Si tú no eres capaz de soportar y ofrecer algunas humillaciones no eres humilde
y no estás en el camino de la santidad. La santidad que Dios regala a su
Iglesia viene a través de la humillación de su Hijo. Éste es el camino. La
humillación te lleva a asemejarte a Jesús, es parte ineludible de la imitación
de Jesucristo: “Ésta es la vocación que habéis recibido, ya que también Cristo
sufrió por vosotros; así os dejaba un ejemplo para que sigáis sus pasos” (1Pe
2,21). Él, a su vez, expresa la humildad del Padre que se humilla para caminar
con su pueblo, que soporta sus infidelidades y murmuraciones (cfr Ex 34,6-9; Sab 11,23-12,2; Lc 6,36). Por esta
razón los Apóstoles salieron “alegres del Sanedrín por haber sido considerado
dignos de sufrir por el nombre de Jesús” (Hech 5,11)

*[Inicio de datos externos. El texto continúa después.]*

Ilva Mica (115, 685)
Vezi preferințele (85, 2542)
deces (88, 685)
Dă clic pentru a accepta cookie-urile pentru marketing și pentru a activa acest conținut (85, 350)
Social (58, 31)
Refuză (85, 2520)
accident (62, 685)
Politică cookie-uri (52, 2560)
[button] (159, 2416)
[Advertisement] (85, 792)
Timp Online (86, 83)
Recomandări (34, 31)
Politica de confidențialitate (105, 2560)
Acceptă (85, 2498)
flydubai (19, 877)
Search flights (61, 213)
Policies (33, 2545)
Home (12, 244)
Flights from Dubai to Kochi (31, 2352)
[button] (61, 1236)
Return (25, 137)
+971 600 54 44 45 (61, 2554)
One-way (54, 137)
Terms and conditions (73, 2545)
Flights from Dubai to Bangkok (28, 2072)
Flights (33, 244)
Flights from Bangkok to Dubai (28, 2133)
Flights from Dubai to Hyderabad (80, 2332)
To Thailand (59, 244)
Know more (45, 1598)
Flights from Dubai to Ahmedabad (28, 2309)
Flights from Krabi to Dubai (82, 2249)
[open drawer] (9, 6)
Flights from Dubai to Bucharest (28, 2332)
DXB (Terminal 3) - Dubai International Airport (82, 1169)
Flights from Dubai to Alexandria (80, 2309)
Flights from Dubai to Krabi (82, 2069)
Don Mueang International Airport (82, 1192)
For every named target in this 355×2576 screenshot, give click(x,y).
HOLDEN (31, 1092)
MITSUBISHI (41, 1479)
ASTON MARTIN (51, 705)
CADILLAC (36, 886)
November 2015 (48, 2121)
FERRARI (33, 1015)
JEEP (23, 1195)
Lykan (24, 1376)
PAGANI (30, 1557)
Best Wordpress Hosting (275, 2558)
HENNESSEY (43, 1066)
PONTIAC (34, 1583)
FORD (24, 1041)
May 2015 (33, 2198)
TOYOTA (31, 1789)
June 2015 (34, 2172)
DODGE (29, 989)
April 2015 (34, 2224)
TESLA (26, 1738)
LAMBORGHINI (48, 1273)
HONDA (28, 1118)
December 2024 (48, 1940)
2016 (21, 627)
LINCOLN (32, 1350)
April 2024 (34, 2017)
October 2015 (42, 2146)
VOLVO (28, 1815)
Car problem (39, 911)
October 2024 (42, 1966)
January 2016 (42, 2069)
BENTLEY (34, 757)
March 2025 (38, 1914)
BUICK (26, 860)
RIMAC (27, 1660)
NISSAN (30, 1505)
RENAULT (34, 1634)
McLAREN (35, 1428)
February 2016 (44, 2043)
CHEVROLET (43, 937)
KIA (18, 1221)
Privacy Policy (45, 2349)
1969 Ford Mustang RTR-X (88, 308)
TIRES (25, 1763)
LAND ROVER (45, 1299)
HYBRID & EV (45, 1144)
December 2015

No me refiero solamente a las
situaciones crueles del martirio, sino a las humillaciones cotidianas de
aquellos que callan por salvar a su familia, o evitar de hablar de sí mismos y
prefieren exaltar a otros en lugar de gloriarse, o eligen las tareas menos
brillantes, e incluso, en ocasiones, prefieren soportar la injusticia para
ofrecerlo al Señor: “Si después de obrar bien tenéis que sufrir y lo soportáis
con paciencia, eso es agradable a Dios” (1Pe 2,20). No es caminar con la cabeza
baja, hablar poco o escapar de la sociedad. A veces, precisamente porque está
liberado de egocentrismo, alguno puede atreverse a discutir amablemente, a
reclamar justicia o defender a los débiles delante de los poderosos, aunque eso
comporte consecuencias negativas para su imagen. (GE, 118)
La
humildad es la regla de oro para el cristiano, pues para quien desea progresar
debe hacerlo mediante el amor, pasando por el camino de la humildad, que es el
camino que el Hijo de Dios escogió.
La
Historia de la Salvación está entretejida de humildad y nos habla de humildad.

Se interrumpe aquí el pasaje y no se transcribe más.